Research In Motion said on Wednesday it was working to end a three-day global disruption of BlackBerry services that has frustrated millions of smartphone users and put more pressure on the company for sweeping changes.

The Canadian company, in a hastily announced conference call, did not say when it would fully restore service to the tens of millions of customers who have been affected. But it said it found no evidence that hacking or a system breach caused the outage, which has affected email and instant messaging services on five continents.

Our priority is to get the service up and running, because at the end of the day what's going to make our customers happy is to have their BlackBerrys working again, David Yach, RIM's chief technology officer for software, said during the call.

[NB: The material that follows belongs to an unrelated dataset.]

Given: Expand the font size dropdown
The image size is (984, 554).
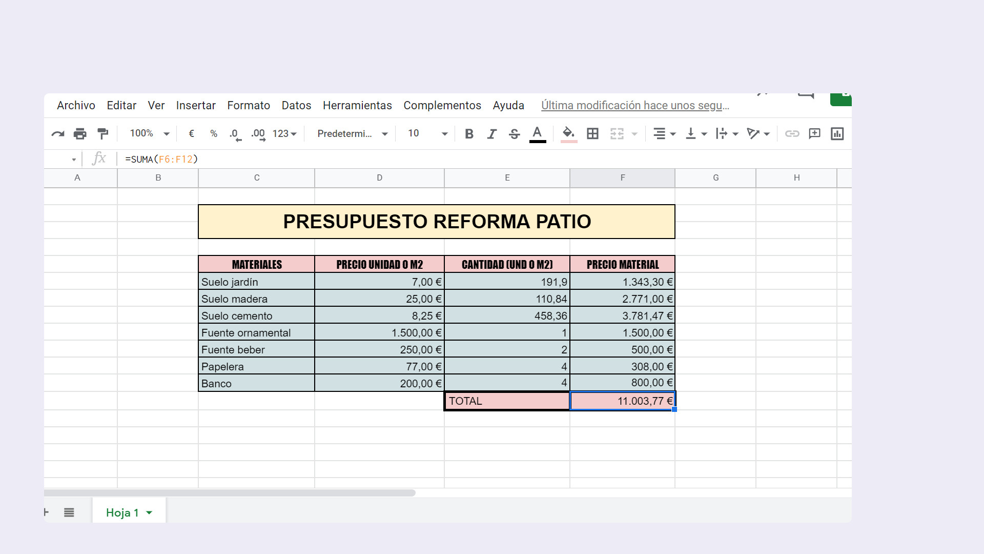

Shares of RIM were down 3.9 percent in Toronto trade after the late-afternoon call, which RIM held days after the disruptions began in Europe, the Middle East, Africa and India. The outage later spread to the Americas.

The disruption, the worst since an outage swept North America two years ago, is likely to fuel calls for a management shake-up and a possible sale or split of the company, which has failed to keep pace with Apple and other rivals in a rapidly changing market.

The troubles could damage RIM's once-sterling reputation for secure and reliable message delivery and risks a further devaluation of its proprietary BlackBerry offering.

RIM's system, unlike those used by other handset makers, compresses and encrypts data before pushing it to BlackBerry devices via carrier networks.